Hanım Sultan Veto Ederse…
Haçlı seferlerini inceleyenler bilir. Hani birincisinde tam bir milyonluk sürüyle Kudüs’e doğru akan ve Anadolu’dan geçene kadar 900 bin mensubunu kaybeden seferler. Aşağı yukarı on asır öncesi… Bugün batı müzelerinde sergilenen bekaret kemeri o zamanlar keşfedilmiş. Haçlı seferlerine katılmak için yola çıkan erkekler, geride bıraktıkları eşlerinin, kızlarının, kızkardeşlerinin namuslarından emin olabilmek için bekaret kemerini takıp anahtarını yanlarına almışlar.
Konumuz bu değil elbette. Konumuz, batıda kadına verilen değer ve ona duyulan saygının nasıl bir seviyede seyredişi. Bekaret kemeri anahtarını ceplerinde taşıyan bu haçlıları, daha ilk karşılaşmada toza bulayan I. Kılıçarslan döneminde Türk kadınının durumu nasıldı acaba?..

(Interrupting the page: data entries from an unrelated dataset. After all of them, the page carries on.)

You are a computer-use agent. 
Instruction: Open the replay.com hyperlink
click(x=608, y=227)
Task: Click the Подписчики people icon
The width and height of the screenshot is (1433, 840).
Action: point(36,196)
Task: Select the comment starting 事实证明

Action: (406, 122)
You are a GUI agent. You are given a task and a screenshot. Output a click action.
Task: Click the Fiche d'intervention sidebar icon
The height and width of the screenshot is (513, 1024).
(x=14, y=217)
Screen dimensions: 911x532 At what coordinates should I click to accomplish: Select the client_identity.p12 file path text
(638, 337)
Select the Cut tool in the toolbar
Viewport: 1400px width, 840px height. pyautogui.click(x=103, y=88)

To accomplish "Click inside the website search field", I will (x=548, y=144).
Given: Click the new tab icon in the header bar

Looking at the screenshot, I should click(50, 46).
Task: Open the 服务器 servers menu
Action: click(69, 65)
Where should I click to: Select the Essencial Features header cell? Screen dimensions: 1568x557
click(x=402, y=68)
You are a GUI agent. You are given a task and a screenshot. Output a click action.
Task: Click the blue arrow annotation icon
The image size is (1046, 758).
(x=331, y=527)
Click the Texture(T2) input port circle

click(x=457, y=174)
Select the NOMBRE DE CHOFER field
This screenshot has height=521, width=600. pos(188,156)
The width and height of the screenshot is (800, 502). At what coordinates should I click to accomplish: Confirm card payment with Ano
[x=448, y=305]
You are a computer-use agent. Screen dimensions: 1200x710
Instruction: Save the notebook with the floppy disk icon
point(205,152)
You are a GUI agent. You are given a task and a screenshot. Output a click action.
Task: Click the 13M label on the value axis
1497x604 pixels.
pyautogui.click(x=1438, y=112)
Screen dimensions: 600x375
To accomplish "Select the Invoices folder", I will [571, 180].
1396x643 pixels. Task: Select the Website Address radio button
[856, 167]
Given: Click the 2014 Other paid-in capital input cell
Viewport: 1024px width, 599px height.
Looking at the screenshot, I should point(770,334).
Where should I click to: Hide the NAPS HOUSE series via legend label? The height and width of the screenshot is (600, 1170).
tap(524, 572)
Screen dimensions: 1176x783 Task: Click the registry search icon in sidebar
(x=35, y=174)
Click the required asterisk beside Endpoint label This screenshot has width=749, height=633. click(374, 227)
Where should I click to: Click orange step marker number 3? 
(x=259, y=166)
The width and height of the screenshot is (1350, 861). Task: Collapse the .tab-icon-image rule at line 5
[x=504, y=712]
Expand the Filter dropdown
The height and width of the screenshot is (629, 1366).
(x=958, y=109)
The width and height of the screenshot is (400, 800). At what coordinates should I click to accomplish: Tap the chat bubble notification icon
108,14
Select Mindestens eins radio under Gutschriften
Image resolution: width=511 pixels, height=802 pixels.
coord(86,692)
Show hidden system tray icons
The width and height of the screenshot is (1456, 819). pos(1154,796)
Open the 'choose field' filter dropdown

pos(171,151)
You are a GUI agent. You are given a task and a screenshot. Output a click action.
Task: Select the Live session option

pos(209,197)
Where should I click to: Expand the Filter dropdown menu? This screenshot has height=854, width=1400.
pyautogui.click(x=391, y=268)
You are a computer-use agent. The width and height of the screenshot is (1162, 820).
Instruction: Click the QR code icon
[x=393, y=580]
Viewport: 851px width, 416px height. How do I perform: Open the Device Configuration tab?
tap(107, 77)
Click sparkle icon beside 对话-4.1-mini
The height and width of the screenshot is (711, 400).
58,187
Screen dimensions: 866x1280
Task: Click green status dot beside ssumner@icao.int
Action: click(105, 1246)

Tarihi karıştırdığımızda onun her Cuma siyaset meydanı kurduğunu, halkı dinleyip problemlerini ilk ağızdan öğrenip hallettiğini görüyoruz. Vatandaş esnaftan mı şikayetçi veya bir erkek karısının dırdırından mı bizar, soluğu bu meydanda alırmış. Sultan dertlerini dinler, durumlarına göre oracıkta karar verir veya işi mahkemelere havale edermiş.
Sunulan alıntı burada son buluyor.